TASK INSTRUCTIONS: Please update the entries starting at the line that contains "Choose the Parent form location radio button" and ending at the line that contains "click(x=297, y=77)", replacing "filter icon" with "funnel icon". Return only those lines, with everything else left unchanged.
================
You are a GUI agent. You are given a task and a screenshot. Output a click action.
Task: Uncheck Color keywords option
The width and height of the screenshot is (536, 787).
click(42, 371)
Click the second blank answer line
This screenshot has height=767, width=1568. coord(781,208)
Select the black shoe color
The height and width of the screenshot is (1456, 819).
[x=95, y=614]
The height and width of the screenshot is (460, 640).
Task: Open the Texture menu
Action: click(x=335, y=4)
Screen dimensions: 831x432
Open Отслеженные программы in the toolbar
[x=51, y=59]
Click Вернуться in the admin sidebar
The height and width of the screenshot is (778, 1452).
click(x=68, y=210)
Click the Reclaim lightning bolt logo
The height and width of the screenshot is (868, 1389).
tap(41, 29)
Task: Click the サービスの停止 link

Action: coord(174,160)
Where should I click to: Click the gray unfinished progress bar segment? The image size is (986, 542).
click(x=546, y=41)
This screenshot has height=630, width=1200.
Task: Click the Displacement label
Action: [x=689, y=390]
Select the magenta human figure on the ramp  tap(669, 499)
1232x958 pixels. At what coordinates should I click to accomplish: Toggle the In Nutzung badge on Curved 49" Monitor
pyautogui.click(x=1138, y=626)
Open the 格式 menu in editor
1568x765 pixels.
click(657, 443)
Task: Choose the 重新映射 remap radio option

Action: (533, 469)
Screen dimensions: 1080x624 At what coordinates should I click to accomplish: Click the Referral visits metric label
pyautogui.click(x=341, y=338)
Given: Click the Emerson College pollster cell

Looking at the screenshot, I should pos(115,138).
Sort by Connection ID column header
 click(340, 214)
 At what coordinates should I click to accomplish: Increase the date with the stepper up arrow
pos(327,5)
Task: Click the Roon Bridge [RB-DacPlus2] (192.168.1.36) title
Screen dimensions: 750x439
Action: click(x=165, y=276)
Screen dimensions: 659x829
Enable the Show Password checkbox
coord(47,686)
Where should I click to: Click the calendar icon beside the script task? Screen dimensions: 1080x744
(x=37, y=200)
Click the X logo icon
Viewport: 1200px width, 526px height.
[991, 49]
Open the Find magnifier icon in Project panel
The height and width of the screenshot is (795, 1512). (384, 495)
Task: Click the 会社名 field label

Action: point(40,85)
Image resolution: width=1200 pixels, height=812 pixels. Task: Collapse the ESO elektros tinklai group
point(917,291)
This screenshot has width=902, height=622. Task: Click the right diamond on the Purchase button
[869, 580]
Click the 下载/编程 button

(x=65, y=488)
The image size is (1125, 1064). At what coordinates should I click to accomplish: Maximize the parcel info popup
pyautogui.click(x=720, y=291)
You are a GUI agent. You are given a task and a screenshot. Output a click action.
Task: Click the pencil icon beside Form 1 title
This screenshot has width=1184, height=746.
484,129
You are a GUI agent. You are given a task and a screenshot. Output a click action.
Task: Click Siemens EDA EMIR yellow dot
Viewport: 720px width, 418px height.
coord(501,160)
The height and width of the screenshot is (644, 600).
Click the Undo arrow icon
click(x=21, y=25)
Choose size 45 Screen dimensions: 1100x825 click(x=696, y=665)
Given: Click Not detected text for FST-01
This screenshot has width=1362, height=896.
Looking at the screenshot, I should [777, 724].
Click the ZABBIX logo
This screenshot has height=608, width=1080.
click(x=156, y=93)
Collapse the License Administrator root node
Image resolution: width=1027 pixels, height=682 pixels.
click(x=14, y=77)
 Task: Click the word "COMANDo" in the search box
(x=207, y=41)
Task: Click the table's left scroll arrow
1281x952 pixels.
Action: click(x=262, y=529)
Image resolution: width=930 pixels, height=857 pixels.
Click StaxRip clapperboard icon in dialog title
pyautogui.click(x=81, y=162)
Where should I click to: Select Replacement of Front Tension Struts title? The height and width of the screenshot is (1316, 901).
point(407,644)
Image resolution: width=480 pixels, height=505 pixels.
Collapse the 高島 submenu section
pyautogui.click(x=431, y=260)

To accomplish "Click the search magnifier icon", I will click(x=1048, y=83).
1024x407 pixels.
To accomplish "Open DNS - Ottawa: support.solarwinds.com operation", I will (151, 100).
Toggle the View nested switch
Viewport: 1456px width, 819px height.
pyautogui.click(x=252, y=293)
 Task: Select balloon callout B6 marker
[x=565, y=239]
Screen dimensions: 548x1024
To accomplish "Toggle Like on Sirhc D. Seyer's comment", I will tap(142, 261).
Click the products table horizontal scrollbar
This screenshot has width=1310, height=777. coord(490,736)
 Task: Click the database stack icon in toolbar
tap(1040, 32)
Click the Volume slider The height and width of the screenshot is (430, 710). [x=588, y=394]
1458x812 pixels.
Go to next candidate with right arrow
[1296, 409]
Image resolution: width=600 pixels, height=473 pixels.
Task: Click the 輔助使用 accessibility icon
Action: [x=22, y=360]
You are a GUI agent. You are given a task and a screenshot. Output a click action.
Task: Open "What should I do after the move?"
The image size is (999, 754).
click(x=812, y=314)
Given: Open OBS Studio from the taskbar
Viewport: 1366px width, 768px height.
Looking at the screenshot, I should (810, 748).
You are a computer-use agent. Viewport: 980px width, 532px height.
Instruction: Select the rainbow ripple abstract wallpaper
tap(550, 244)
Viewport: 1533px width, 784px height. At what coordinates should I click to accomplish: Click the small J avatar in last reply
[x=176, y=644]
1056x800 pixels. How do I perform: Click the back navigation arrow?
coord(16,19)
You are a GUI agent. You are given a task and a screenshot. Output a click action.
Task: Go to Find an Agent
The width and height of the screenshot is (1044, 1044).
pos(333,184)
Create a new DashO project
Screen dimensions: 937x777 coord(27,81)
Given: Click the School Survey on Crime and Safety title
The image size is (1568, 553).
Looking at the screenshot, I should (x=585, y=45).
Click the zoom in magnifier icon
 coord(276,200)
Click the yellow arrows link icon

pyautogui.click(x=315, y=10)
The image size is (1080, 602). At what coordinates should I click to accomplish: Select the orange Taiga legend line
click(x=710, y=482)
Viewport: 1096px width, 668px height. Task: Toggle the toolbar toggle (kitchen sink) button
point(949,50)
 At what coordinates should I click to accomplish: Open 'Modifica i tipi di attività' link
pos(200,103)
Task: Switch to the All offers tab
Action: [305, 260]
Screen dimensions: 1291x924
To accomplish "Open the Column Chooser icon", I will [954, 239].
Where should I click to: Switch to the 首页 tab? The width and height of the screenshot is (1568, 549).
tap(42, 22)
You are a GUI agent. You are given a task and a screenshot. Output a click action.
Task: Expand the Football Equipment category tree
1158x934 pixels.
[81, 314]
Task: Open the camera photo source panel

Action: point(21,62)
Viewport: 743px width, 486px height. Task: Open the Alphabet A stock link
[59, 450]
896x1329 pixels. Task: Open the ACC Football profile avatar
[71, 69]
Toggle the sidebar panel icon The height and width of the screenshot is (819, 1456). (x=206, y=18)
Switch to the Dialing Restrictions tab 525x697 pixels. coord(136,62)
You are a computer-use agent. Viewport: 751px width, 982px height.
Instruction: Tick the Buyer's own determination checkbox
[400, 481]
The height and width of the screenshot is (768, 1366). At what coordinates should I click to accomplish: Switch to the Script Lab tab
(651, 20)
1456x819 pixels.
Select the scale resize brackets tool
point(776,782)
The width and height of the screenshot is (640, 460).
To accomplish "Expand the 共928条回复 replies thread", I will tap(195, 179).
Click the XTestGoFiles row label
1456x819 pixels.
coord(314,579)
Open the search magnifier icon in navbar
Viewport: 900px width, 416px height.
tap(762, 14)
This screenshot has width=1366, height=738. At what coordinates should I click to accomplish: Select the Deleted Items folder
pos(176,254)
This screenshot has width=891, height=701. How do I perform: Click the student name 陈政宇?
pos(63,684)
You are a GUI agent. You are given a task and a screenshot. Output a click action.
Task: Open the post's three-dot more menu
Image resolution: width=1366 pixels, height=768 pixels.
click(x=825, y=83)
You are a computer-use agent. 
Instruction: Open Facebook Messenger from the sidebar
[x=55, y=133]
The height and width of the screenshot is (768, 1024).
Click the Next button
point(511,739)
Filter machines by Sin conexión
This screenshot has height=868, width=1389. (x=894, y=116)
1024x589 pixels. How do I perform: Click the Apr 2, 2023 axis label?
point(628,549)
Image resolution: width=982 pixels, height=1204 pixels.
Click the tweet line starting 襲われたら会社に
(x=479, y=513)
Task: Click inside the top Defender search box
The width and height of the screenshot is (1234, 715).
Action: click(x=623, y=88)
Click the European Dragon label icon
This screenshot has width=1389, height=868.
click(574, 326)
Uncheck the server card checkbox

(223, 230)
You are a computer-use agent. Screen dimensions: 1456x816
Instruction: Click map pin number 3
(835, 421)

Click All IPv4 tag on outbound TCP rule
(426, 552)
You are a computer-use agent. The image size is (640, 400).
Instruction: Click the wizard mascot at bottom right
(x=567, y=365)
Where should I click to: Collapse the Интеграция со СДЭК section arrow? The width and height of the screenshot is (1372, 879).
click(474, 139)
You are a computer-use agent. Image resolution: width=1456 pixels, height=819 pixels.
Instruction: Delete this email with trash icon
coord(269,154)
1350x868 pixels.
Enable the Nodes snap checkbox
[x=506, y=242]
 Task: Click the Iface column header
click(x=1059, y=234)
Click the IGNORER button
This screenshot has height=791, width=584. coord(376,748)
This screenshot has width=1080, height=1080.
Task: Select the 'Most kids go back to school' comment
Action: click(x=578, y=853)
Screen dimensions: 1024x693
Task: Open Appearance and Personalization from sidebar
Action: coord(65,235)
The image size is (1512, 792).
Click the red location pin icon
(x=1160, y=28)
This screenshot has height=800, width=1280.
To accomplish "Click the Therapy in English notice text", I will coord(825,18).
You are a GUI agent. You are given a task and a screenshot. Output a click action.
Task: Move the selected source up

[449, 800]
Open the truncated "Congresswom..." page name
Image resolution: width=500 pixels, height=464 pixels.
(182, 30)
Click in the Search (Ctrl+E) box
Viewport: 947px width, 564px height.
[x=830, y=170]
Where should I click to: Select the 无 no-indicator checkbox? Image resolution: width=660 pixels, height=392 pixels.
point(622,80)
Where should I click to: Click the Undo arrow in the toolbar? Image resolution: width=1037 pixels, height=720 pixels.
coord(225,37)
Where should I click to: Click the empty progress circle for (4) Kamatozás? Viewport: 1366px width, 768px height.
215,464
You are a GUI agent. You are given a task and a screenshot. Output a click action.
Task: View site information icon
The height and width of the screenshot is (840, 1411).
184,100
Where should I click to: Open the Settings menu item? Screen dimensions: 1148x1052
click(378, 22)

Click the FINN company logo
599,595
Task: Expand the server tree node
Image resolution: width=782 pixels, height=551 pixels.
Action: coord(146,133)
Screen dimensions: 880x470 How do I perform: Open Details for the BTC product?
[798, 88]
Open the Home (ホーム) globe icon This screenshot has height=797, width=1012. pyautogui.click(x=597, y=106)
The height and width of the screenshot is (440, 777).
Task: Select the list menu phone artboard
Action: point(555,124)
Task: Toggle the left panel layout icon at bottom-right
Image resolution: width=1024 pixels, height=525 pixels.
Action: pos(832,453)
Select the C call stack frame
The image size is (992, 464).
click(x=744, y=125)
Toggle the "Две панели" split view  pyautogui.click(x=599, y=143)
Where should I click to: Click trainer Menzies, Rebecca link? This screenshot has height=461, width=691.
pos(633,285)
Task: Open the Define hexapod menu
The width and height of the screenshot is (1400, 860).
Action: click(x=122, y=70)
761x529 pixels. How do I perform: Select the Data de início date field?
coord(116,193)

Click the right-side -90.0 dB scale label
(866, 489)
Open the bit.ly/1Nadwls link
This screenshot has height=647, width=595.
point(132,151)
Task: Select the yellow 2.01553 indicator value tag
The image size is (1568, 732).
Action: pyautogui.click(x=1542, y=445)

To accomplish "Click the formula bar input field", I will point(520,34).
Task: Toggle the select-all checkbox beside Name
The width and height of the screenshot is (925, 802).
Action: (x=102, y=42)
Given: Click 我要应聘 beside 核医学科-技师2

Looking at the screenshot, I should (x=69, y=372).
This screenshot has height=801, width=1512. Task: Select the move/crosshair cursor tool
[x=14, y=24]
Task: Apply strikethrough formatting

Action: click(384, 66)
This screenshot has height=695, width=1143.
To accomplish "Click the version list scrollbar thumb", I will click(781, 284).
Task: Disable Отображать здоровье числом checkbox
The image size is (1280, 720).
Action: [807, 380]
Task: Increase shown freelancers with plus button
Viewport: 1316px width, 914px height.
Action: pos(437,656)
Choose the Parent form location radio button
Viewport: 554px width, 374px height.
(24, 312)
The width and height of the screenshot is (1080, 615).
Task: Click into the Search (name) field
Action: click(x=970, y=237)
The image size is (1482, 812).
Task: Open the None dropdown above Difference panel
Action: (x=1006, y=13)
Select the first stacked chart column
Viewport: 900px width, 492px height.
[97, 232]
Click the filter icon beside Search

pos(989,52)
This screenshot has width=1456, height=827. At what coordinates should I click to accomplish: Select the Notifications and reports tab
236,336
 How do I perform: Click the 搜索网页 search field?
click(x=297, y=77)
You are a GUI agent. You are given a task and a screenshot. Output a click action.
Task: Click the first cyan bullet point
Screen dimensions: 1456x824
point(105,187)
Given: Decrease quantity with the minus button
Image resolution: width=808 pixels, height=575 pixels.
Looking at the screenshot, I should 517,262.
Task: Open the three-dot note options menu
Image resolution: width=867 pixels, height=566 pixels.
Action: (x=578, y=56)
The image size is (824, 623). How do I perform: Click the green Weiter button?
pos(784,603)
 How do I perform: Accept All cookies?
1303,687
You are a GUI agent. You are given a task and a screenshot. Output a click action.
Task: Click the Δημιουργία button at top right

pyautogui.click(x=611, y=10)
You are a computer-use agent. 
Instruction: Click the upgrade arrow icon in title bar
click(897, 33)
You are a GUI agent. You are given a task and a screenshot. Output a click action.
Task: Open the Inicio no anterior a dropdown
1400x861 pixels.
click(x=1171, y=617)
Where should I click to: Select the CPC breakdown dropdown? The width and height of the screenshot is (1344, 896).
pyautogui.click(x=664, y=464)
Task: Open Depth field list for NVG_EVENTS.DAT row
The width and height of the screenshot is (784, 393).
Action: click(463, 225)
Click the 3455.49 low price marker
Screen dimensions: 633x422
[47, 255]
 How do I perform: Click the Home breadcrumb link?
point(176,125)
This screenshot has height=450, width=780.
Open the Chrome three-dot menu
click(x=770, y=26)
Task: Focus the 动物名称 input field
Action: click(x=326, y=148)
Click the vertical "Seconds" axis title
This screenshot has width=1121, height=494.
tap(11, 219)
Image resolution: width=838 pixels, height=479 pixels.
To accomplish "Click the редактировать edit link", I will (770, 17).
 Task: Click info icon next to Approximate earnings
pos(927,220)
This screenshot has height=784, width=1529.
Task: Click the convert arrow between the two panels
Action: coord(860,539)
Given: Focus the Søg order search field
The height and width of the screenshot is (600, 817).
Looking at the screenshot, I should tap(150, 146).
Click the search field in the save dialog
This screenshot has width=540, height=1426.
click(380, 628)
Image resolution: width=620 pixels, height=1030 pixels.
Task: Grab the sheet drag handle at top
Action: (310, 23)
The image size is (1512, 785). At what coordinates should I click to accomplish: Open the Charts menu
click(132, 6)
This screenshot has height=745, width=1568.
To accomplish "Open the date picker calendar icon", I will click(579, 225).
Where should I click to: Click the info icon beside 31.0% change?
================
ANSWER TO THE EXERCISE:
Choose the Parent form location radio button
Viewport: 554px width, 374px height.
(24, 312)
The width and height of the screenshot is (1080, 615).
Task: Click into the Search (name) field
Action: click(x=970, y=237)
The image size is (1482, 812).
Task: Open the None dropdown above Difference panel
Action: (x=1006, y=13)
Select the first stacked chart column
Viewport: 900px width, 492px height.
[97, 232]
Click the funnel icon beside Search

pos(989,52)
This screenshot has width=1456, height=827. At what coordinates should I click to accomplish: Select the Notifications and reports tab
236,336
 How do I perform: Click the 搜索网页 search field?
click(x=297, y=77)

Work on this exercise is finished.